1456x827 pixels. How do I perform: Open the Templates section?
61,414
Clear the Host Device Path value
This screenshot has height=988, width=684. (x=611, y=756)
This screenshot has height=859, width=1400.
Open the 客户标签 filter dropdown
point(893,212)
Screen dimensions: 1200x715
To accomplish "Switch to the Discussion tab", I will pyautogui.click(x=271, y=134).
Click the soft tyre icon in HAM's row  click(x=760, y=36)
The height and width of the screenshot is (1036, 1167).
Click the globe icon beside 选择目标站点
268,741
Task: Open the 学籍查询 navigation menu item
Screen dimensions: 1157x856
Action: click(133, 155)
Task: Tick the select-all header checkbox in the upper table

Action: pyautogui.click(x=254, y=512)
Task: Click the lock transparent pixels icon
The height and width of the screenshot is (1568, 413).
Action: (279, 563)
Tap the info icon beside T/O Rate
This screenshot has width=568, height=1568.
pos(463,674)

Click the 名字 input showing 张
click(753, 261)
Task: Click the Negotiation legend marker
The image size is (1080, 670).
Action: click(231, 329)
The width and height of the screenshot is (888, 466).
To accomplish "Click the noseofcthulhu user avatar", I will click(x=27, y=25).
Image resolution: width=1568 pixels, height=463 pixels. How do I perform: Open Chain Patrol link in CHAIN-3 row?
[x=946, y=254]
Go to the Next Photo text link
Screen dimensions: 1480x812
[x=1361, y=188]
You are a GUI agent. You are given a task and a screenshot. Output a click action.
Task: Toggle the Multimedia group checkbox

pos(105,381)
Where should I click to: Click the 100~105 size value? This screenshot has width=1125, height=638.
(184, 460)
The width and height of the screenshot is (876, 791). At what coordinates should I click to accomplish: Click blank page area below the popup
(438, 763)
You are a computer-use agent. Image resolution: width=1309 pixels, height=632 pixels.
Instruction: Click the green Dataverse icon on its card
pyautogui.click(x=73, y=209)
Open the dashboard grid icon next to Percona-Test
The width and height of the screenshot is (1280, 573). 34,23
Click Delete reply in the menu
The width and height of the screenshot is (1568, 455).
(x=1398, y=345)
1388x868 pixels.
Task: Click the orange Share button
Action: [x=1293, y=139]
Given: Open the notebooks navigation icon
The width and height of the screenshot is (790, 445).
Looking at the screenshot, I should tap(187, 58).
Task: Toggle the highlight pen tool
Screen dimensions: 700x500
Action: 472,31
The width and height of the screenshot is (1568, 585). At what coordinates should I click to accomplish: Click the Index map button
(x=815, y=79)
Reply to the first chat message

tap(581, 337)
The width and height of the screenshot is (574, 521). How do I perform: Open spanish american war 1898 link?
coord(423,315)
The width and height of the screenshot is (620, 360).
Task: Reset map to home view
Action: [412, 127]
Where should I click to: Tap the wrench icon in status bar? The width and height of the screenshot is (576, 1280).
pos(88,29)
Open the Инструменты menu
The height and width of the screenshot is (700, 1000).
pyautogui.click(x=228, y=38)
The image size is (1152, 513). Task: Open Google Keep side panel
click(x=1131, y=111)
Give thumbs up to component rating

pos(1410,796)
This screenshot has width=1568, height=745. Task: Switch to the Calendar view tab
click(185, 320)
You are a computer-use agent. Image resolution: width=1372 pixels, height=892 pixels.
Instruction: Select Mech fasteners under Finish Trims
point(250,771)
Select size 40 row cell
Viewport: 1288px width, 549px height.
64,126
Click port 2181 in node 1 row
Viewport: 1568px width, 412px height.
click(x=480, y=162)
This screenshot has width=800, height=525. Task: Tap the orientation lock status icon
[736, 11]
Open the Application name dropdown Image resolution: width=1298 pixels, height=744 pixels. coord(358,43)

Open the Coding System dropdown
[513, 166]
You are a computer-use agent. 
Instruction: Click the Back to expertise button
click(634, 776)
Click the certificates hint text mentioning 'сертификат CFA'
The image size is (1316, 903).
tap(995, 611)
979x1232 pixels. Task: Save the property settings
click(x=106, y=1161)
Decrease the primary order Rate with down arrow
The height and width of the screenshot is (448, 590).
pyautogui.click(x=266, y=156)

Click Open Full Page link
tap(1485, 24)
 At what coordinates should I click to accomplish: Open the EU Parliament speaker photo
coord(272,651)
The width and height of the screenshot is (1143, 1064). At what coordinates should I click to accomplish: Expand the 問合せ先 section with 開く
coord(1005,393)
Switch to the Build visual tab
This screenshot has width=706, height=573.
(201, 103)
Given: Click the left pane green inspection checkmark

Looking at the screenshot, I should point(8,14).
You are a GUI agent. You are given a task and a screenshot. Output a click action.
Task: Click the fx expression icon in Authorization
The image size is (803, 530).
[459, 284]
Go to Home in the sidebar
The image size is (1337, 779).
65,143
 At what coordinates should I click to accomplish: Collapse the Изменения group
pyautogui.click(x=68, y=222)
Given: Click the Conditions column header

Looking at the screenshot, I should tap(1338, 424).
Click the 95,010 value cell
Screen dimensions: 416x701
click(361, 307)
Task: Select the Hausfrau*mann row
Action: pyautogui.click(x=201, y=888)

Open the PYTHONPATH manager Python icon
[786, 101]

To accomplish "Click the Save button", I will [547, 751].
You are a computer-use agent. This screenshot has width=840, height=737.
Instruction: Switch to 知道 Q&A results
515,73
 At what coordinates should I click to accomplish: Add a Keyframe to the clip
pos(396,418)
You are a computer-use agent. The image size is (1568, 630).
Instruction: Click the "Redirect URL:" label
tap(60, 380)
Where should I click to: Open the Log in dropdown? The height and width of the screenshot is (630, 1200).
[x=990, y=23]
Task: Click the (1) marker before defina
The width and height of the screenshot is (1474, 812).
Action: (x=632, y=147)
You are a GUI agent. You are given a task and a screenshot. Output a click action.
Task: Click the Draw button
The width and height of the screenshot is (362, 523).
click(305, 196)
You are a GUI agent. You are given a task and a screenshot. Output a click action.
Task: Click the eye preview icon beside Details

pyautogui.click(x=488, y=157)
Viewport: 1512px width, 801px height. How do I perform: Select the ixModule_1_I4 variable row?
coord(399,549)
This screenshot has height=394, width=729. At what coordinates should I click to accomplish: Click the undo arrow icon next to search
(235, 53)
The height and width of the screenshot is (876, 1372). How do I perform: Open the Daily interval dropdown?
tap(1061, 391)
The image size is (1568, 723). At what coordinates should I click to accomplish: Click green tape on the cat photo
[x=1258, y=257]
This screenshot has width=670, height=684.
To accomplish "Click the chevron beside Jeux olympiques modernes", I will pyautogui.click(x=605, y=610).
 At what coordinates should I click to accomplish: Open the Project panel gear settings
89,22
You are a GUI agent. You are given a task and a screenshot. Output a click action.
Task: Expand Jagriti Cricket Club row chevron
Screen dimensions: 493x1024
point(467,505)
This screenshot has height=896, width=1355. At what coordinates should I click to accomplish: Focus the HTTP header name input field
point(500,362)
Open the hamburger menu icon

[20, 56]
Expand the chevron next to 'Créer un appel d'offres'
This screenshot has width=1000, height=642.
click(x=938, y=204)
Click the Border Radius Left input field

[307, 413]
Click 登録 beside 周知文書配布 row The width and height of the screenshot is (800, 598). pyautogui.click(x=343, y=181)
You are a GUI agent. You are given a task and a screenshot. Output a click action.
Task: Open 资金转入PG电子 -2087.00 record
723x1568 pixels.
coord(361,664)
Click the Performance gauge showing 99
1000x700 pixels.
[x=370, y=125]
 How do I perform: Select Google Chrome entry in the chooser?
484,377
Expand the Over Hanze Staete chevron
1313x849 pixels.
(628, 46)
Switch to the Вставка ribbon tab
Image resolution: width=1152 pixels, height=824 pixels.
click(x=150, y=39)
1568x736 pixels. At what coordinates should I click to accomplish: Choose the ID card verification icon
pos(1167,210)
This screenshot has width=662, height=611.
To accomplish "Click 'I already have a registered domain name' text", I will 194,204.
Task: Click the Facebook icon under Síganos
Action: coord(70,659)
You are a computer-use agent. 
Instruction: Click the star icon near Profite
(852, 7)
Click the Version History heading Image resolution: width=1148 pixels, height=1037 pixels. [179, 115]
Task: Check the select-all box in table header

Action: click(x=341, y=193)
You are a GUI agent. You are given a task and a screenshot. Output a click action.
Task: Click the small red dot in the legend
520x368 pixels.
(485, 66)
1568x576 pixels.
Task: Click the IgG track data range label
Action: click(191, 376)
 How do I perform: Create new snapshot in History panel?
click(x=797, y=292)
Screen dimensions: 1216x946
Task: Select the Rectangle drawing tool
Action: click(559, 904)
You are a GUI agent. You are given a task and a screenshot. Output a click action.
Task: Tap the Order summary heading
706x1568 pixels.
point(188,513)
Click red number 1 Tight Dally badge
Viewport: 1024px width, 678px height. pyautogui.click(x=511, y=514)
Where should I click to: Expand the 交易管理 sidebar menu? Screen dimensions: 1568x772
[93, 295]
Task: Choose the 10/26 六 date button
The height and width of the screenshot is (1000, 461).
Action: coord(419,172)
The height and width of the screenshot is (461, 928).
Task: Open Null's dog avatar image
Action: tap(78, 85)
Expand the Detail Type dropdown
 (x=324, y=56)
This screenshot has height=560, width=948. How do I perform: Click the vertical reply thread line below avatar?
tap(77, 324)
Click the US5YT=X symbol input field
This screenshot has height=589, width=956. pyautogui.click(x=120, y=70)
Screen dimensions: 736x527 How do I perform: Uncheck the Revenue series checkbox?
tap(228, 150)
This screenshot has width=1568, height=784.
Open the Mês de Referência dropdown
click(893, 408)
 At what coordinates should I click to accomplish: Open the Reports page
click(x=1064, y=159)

============

- **What the exercise asks**
Among the lines above, find those that contain the word "legend" and copy them.

- **Task result**
Task: Click the Negotiation legend marker
Task: Click the small red dot in the legend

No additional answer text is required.